The Energy Institute at the University of Texas is set to conduct the first integrated study of the science, policy and environmental issues surrounding hydraulic fracturing to recover shale gas at a cost of $300,000, with preliminary findings expected to be released in October. This project aims to combine an independent assessment of groundwater contamination, fugitive air emissions and seismic events for which fracking has been blamed in shale formations, and to evaluate the effectiveness of legal regulations attendant to the process, focussing on Barnett Shale, which extends under over 20 counties in North Texas . The Environmental Protection Agency is conducting its own investigation with results expected after the end of the year 2012.

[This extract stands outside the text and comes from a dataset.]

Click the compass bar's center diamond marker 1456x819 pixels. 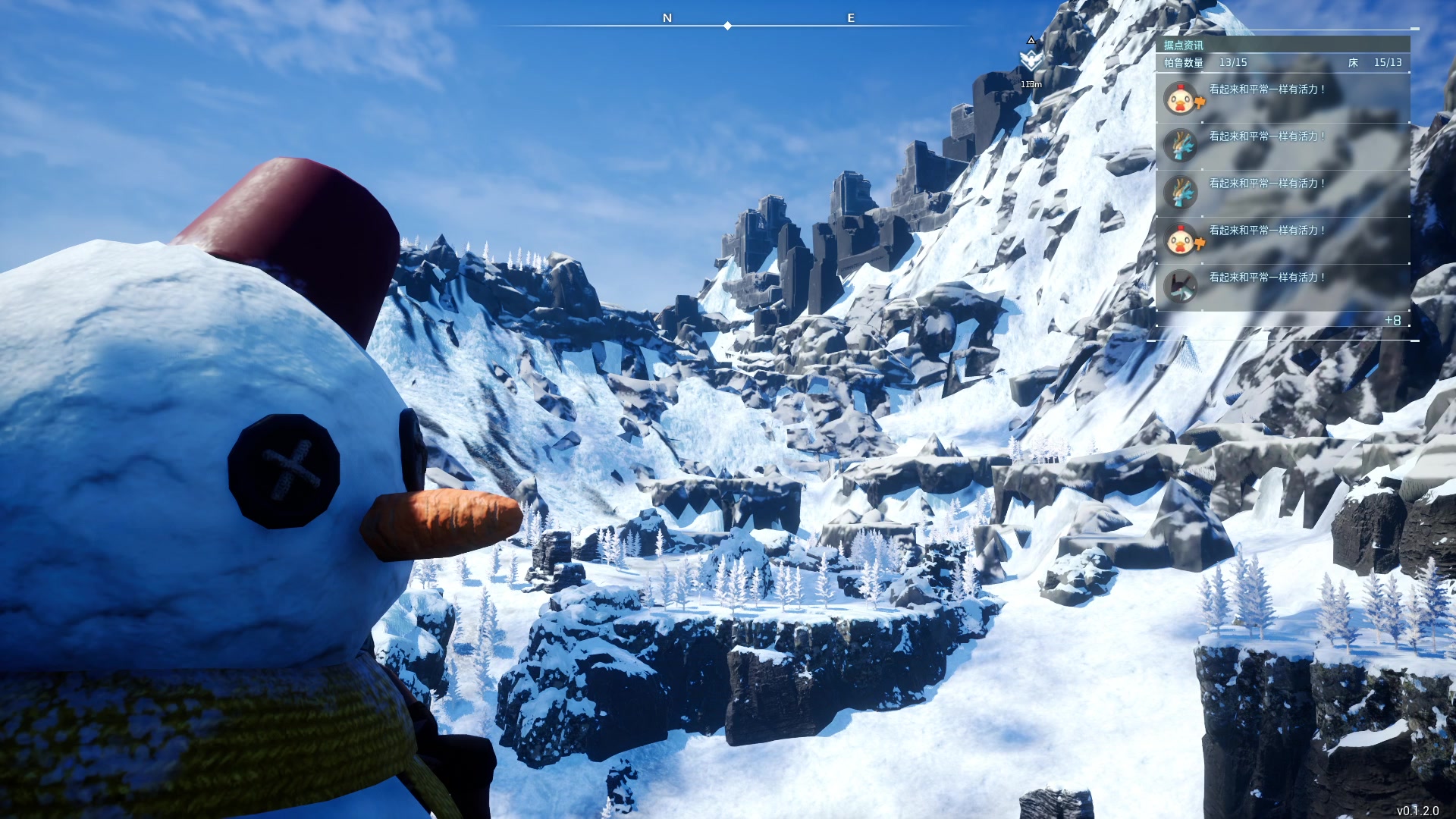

The overall conclusions of these studies could not be more crucial to future US energy provision. Production of shale-gas was 2.02 trillion cubic feet (Tcf) in 2008: a 71% increase over the previous year, which in 2009 grew 54% to 3.11 Tcf. Proven US shale reserves at the end of 2009 were observed to increase by 76% to 60.6 Tcf. In its Annual Energy Outlook for 2011, the US Energy Information Administration (EIA) more than doubled its estimate of technically recoverable shale-gas reserves to 827 Tcf from 353 Tcf, by including exploration data taken from new fields such as the Marcellus, Haynesville and Eagle Ford shales. It is estimated that shale-gas production will increase from 14% of total US natural gas production in 2009 to 45% by 2035. But this of course depends on whether the process of hydraulic fracking is proved sufficiently safe to be so widely adopted.